──────── GIVEN DATA ────────

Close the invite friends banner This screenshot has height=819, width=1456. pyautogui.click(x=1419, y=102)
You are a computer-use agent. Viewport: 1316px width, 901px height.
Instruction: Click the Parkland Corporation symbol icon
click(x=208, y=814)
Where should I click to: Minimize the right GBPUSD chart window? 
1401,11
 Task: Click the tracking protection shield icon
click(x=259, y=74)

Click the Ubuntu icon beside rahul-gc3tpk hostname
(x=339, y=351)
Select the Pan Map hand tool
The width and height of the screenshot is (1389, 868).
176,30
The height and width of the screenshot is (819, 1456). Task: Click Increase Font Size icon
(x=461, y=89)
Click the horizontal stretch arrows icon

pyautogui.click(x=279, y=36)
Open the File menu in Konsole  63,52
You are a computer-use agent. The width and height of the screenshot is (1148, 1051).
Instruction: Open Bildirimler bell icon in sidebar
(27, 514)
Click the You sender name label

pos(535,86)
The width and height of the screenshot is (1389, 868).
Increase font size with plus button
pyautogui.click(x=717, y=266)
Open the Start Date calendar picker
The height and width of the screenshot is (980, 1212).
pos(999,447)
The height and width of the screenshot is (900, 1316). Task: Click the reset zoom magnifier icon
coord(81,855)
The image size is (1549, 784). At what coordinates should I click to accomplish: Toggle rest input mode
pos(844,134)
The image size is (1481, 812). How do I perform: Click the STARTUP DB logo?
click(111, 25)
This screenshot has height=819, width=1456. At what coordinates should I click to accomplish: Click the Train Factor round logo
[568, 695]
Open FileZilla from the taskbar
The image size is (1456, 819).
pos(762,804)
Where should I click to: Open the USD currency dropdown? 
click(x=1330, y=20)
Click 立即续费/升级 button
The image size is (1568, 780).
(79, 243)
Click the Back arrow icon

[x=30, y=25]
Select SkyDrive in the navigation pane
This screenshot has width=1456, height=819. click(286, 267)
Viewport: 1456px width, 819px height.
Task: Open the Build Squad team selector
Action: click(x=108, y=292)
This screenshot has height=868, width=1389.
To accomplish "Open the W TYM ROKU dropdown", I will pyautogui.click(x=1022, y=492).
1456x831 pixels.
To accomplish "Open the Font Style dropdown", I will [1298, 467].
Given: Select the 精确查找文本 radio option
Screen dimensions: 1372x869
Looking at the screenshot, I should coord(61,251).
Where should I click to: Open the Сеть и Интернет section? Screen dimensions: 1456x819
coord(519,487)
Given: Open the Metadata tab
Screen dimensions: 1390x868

────────

= WHAT IS NEEDED =
Find the string "agent" in the entries above. Copy each line where it occurs.

= EXERCISE RESULT =
You are a computer-use agent. Viewport: 1316px width, 901px height.
You are a computer-use agent. The width and height of the screenshot is (1148, 1051).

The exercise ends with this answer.